Question

110. Balanced Binary Tree

中文文档

Description

Given a binary tree, determine if it is height-balanced.

 

Example 1:

Input: root = [3,9,20,null,null,15,7]
Output: true

Example 2:

Input: root = [1,2,2,3,3,null,null,4,4]
Output: false

Example 3:

Input: root = []
Output: true

 

Constraints:

• The number of nodes in the tree is in the range [0, 5000].
• -104 <= Node.val <= 104

Solutions

Solution 1: Bottom-Up Recursion

We define a function $height(root)$ to calculate the height of a binary tree, with the following logic:

• If the binary tree $root$ is null, return $0$.
• Otherwise, recursively calculate the heights of the left and right subtrees, denoted as $l$ and $r$ respectively.
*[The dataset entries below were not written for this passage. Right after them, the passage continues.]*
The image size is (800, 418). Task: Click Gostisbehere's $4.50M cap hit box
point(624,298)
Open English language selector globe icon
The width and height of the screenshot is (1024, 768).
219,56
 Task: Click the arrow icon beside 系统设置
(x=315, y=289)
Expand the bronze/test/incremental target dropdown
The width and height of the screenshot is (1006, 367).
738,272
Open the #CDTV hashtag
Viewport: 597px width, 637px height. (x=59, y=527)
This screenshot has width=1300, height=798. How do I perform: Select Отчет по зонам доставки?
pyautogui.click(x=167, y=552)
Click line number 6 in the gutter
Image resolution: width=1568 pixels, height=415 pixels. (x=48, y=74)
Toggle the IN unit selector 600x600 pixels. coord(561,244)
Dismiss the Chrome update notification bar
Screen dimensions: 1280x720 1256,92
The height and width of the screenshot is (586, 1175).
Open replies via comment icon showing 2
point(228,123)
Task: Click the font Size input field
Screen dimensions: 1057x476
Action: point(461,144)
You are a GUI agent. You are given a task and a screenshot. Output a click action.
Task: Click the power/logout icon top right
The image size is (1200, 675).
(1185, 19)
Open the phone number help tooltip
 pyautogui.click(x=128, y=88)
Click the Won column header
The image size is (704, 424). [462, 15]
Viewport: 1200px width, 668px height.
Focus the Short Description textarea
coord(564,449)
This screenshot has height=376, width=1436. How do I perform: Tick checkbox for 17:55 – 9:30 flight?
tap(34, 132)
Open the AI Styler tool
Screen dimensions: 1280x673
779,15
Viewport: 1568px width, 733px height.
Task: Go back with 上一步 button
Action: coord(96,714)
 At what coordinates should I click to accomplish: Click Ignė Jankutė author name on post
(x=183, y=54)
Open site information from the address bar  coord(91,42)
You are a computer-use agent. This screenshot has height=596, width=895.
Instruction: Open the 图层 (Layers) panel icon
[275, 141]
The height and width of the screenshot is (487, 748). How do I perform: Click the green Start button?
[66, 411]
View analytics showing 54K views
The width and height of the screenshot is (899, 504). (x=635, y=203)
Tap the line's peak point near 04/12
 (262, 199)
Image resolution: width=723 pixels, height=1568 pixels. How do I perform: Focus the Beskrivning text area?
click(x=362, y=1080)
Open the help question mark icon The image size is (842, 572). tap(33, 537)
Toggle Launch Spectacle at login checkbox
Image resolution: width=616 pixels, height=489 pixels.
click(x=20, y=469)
If either $l$ or $r$ is $-1$, or the absolute difference between $l$ and $r$ is greater than $1$, then return $-1$. Otherwise, return $max(l, r) + 1$.

Therefore, if the function $height(root)$ returns $-1$, it means the binary tree $root$ is not balanced. Otherwise, it is balanced.

The time complexity is $O(n)$, and the space complexity is $O(n)$. Here, $n$ is the number of nodes in the binary tree.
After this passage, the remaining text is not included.